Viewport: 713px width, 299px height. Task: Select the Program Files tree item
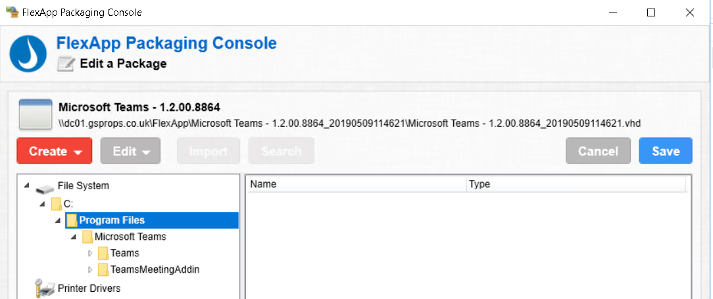[x=112, y=220]
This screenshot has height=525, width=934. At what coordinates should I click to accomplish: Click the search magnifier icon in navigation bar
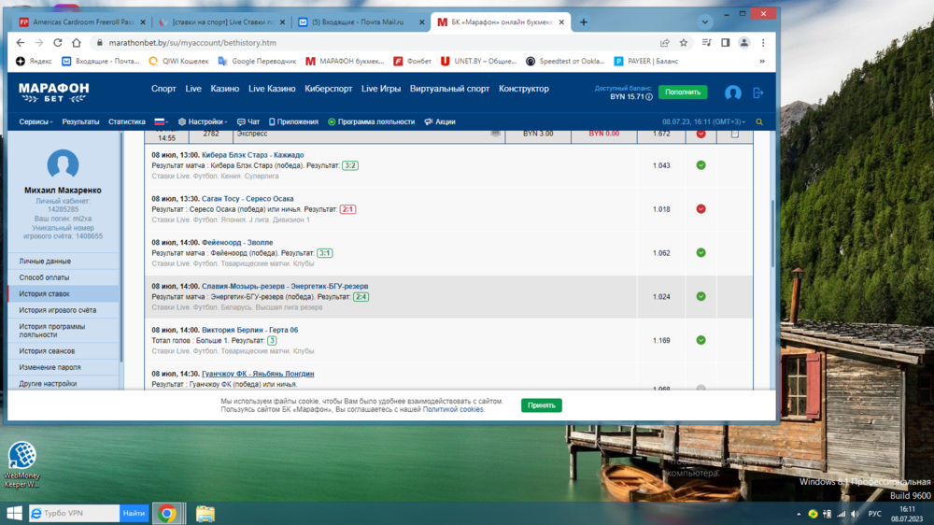point(759,122)
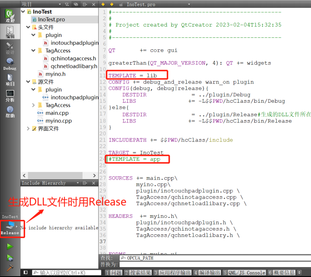Open the 帮助 (Help) mode
This screenshot has height=277, width=311.
[10, 111]
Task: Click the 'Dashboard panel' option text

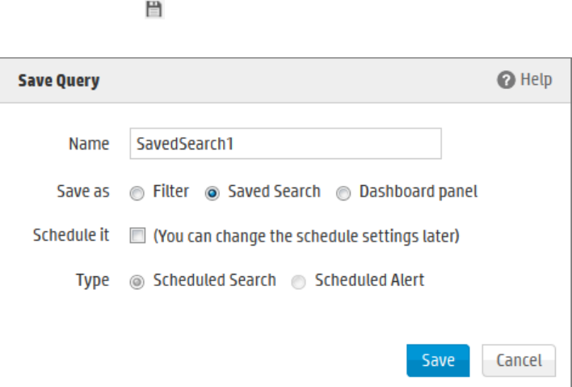Action: (418, 192)
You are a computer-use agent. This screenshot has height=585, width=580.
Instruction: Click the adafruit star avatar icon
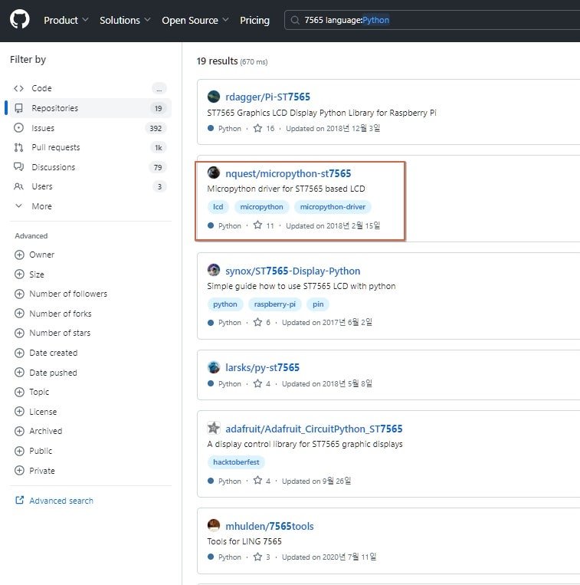[x=214, y=428]
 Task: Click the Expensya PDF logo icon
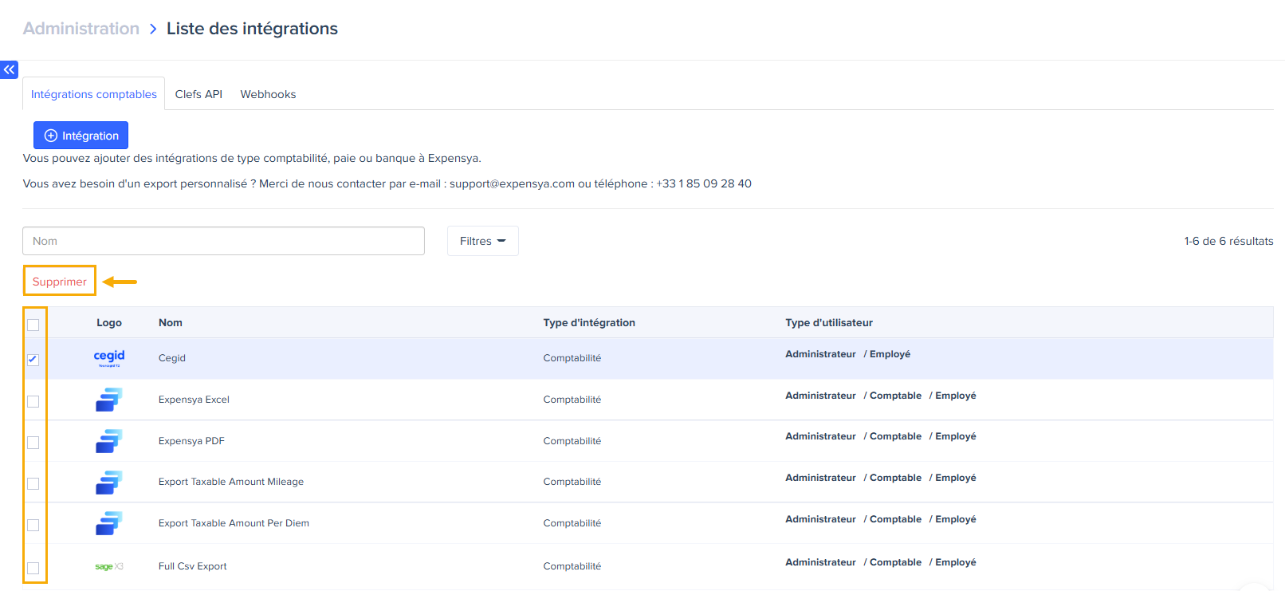[109, 440]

★ ★ ★ ★ ★

:: EXERCISE BRIEF ::
Every line of the material above must be written out exactly, with no pictures.

:: WRITTEN SOLUTION ::
Viewport: 713px width, 299px height. Task: Select the Program Files tree item
[x=112, y=220]
This screenshot has height=525, width=934. At what coordinates should I click to accomplish: Click the search magnifier icon in navigation bar
point(759,122)
Open the 帮助 (Help) mode
This screenshot has height=277, width=311.
[10, 111]
Task: Click the 'Dashboard panel' option text

Action: (418, 192)
You are a computer-use agent. This screenshot has height=585, width=580.
Instruction: Click the adafruit star avatar icon
[x=214, y=428]
 Task: Click the Expensya PDF logo icon
[109, 440]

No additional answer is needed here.